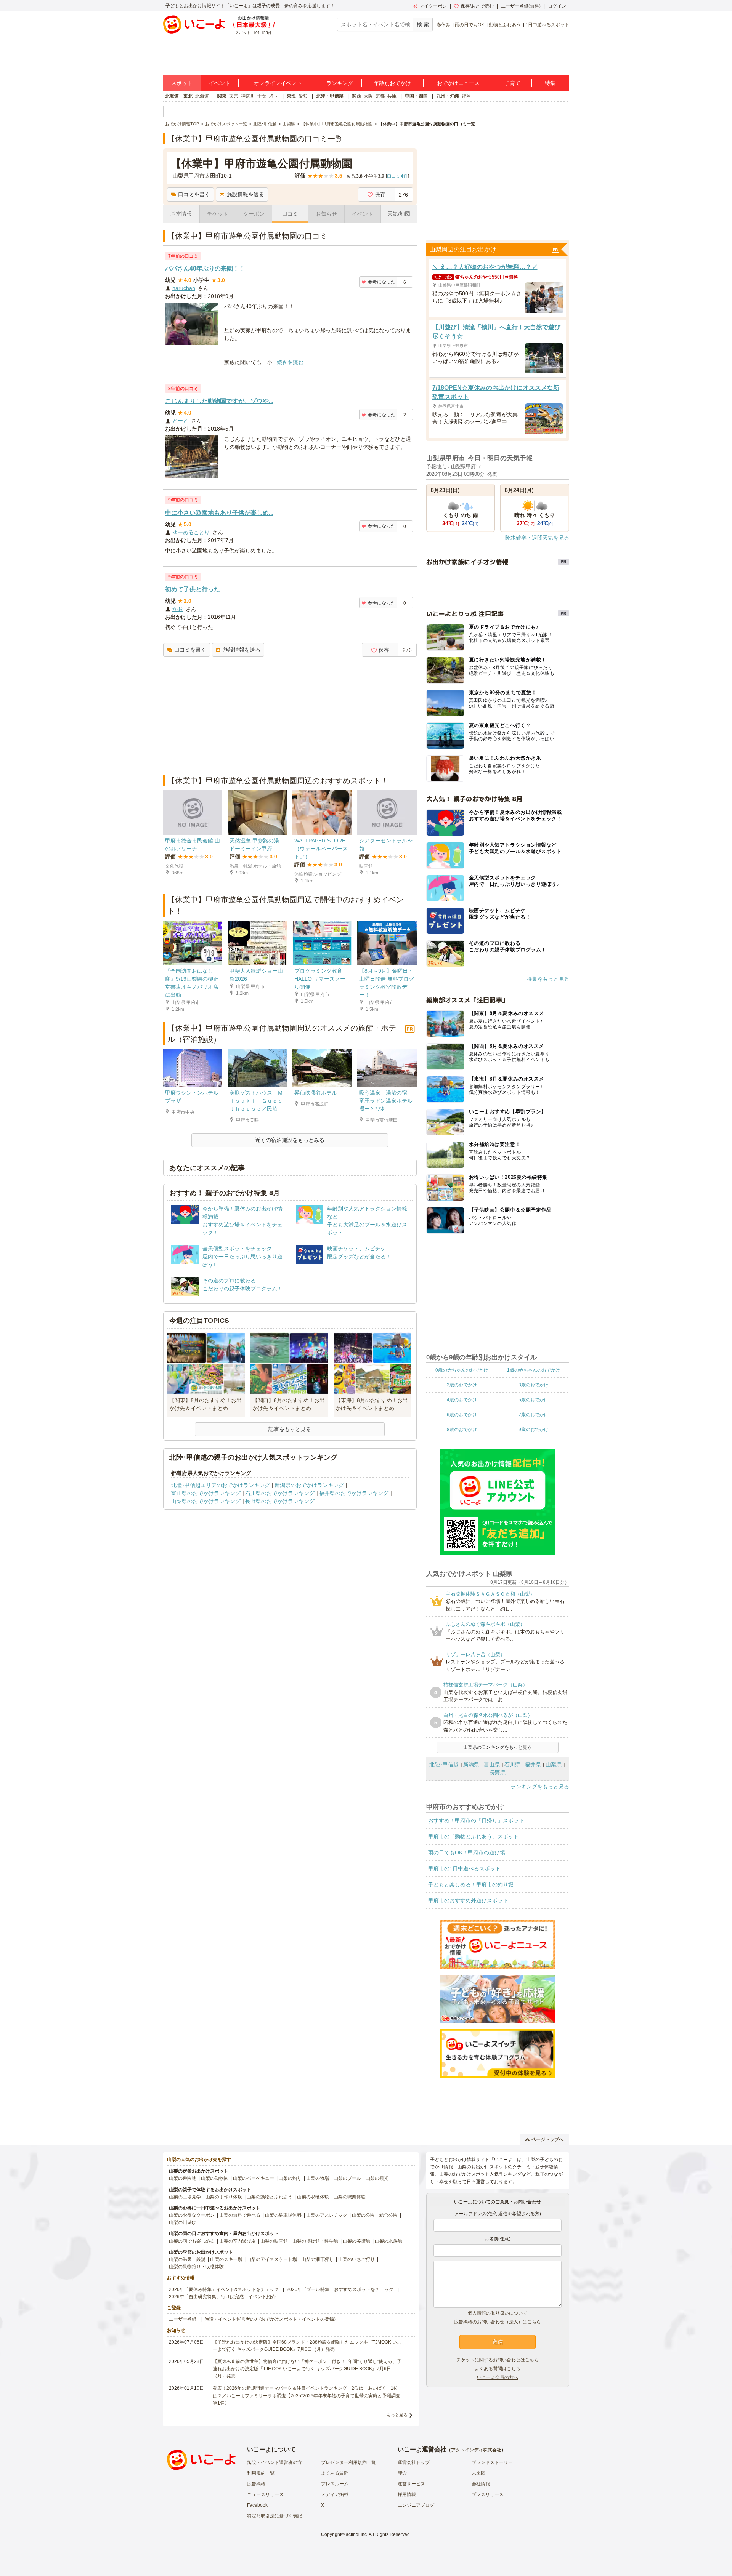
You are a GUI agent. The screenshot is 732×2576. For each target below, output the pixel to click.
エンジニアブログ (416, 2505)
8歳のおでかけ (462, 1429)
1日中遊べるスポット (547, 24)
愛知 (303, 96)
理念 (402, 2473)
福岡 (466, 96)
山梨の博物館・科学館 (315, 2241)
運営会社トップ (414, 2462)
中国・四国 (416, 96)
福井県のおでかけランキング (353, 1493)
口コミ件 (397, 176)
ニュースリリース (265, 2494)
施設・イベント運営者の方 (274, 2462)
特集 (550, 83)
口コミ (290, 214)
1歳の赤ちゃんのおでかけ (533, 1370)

---

YOUR OBJECTIVE:
Please retype the material in full, exactly as it reads, apart from the images.

WRITTEN ANSWER:
You are a GUI agent. The screenshot is 732×2576. For each target below, output the pixel to click.
エンジニアブログ (416, 2505)
8歳のおでかけ (462, 1429)
1日中遊べるスポット (547, 24)
愛知 (303, 96)
理念 (402, 2473)
福岡 (466, 96)
山梨の博物館・科学館 (315, 2241)
運営会社トップ (414, 2462)
中国・四国 (416, 96)
福井県のおでかけランキング (353, 1493)
口コミ件 (397, 176)
ニュースリリース (265, 2494)
施設・イベント運営者の方 (274, 2462)
特集 (550, 83)
口コミ (290, 214)
1歳の赤ちゃんのおでかけ (533, 1370)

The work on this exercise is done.